◆ TASK MATERIAL ◆
************
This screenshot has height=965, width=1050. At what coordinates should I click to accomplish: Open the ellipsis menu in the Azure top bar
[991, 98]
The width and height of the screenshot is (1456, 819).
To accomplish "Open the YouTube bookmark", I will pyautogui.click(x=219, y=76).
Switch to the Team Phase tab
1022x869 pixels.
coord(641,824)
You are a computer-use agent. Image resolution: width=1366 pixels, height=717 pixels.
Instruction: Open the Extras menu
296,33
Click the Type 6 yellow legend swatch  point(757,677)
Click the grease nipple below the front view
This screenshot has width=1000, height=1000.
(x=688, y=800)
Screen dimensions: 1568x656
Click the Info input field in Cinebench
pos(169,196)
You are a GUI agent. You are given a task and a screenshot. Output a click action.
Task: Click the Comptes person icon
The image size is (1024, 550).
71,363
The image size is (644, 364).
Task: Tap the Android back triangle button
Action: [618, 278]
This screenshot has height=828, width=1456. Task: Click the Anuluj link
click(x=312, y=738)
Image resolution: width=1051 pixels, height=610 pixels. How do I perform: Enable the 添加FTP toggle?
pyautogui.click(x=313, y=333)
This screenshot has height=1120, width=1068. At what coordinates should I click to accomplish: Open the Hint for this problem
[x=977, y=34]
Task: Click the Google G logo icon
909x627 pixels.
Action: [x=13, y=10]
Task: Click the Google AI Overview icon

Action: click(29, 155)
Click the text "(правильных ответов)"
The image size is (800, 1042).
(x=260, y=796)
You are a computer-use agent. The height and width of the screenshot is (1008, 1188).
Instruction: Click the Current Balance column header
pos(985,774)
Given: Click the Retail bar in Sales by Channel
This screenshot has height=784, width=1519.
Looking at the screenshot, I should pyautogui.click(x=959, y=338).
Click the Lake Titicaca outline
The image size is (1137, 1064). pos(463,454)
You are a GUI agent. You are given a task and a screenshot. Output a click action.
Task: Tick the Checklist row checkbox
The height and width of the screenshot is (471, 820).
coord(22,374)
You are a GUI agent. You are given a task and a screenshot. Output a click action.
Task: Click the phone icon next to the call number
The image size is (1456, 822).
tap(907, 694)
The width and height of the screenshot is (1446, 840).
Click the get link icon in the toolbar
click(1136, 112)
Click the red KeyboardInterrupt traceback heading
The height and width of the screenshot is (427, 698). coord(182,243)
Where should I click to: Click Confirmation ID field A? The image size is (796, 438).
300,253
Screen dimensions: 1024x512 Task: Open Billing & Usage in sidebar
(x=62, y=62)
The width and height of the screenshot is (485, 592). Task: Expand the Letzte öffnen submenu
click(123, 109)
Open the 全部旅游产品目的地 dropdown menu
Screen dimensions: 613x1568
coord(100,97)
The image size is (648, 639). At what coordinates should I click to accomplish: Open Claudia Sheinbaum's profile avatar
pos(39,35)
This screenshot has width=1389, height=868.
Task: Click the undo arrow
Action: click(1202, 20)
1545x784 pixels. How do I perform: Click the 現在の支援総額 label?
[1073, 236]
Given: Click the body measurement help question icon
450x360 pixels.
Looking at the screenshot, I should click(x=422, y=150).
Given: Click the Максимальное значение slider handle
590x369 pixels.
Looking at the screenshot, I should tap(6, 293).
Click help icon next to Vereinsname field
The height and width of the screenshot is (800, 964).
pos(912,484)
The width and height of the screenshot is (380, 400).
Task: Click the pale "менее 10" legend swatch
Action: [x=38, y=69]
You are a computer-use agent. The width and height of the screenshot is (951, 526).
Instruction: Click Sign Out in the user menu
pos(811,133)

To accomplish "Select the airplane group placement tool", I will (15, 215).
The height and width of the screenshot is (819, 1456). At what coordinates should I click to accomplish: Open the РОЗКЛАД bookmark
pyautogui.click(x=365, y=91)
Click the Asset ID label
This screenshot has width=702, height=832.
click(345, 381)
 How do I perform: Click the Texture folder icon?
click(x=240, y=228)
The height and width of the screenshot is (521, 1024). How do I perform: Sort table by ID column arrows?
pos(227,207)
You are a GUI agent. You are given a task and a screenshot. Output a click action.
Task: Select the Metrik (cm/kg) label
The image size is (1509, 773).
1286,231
************
◆ INSTRUCTION ◆
Copy every one of the rows above, reproducing each line word for word.

◆ TASK OUTPUT ◆
This screenshot has height=965, width=1050. At what coordinates should I click to accomplish: Open the ellipsis menu in the Azure top bar
[991, 98]
The width and height of the screenshot is (1456, 819).
To accomplish "Open the YouTube bookmark", I will pyautogui.click(x=219, y=76).
Switch to the Team Phase tab
1022x869 pixels.
coord(641,824)
You are a computer-use agent. Image resolution: width=1366 pixels, height=717 pixels.
Instruction: Open the Extras menu
296,33
Click the Type 6 yellow legend swatch  point(757,677)
Click the grease nipple below the front view
This screenshot has width=1000, height=1000.
(x=688, y=800)
Screen dimensions: 1568x656
Click the Info input field in Cinebench
pos(169,196)
You are a GUI agent. You are given a task and a screenshot. Output a click action.
Task: Click the Comptes person icon
The image size is (1024, 550).
71,363
The image size is (644, 364).
Task: Tap the Android back triangle button
Action: [618, 278]
This screenshot has height=828, width=1456. Task: Click the Anuluj link
click(x=312, y=738)
Image resolution: width=1051 pixels, height=610 pixels. How do I perform: Enable the 添加FTP toggle?
pyautogui.click(x=313, y=333)
This screenshot has height=1120, width=1068. At what coordinates should I click to accomplish: Open the Hint for this problem
[x=977, y=34]
Task: Click the Google G logo icon
909x627 pixels.
Action: [x=13, y=10]
Task: Click the Google AI Overview icon

Action: click(29, 155)
Click the text "(правильных ответов)"
The image size is (800, 1042).
(x=260, y=796)
You are a computer-use agent. The height and width of the screenshot is (1008, 1188).
Instruction: Click the Current Balance column header
pos(985,774)
Given: Click the Retail bar in Sales by Channel
This screenshot has height=784, width=1519.
Looking at the screenshot, I should pyautogui.click(x=959, y=338).
Click the Lake Titicaca outline
The image size is (1137, 1064). pos(463,454)
You are a GUI agent. You are given a task and a screenshot. Output a click action.
Task: Tick the Checklist row checkbox
The height and width of the screenshot is (471, 820).
coord(22,374)
You are a GUI agent. You are given a task and a screenshot. Output a click action.
Task: Click the phone icon next to the call number
The image size is (1456, 822).
tap(907, 694)
The width and height of the screenshot is (1446, 840).
Click the get link icon in the toolbar
click(1136, 112)
Click the red KeyboardInterrupt traceback heading
The height and width of the screenshot is (427, 698). coord(182,243)
Where should I click to: Click Confirmation ID field A? The image size is (796, 438).
300,253
Screen dimensions: 1024x512 Task: Open Billing & Usage in sidebar
(x=62, y=62)
The width and height of the screenshot is (485, 592). Task: Expand the Letzte öffnen submenu
click(123, 109)
Open the 全部旅游产品目的地 dropdown menu
Screen dimensions: 613x1568
coord(100,97)
The image size is (648, 639). At what coordinates should I click to accomplish: Open Claudia Sheinbaum's profile avatar
pos(39,35)
This screenshot has width=1389, height=868.
Task: Click the undo arrow
Action: click(1202, 20)
1545x784 pixels. How do I perform: Click the 現在の支援総額 label?
[1073, 236]
Given: Click the body measurement help question icon
450x360 pixels.
Looking at the screenshot, I should click(x=422, y=150).
Given: Click the Максимальное значение slider handle
590x369 pixels.
Looking at the screenshot, I should tap(6, 293).
Click help icon next to Vereinsname field
The height and width of the screenshot is (800, 964).
pos(912,484)
The width and height of the screenshot is (380, 400).
Task: Click the pale "менее 10" legend swatch
Action: [x=38, y=69]
You are a computer-use agent. The width and height of the screenshot is (951, 526).
Instruction: Click Sign Out in the user menu
pos(811,133)

To accomplish "Select the airplane group placement tool", I will (15, 215).
The height and width of the screenshot is (819, 1456). At what coordinates should I click to accomplish: Open the РОЗКЛАД bookmark
pyautogui.click(x=365, y=91)
Click the Asset ID label
This screenshot has width=702, height=832.
click(345, 381)
 How do I perform: Click the Texture folder icon?
click(x=240, y=228)
The height and width of the screenshot is (521, 1024). How do I perform: Sort table by ID column arrows?
pos(227,207)
You are a GUI agent. You are given a task and a screenshot. Output a click action.
Task: Select the Metrik (cm/kg) label
The image size is (1509, 773).
1286,231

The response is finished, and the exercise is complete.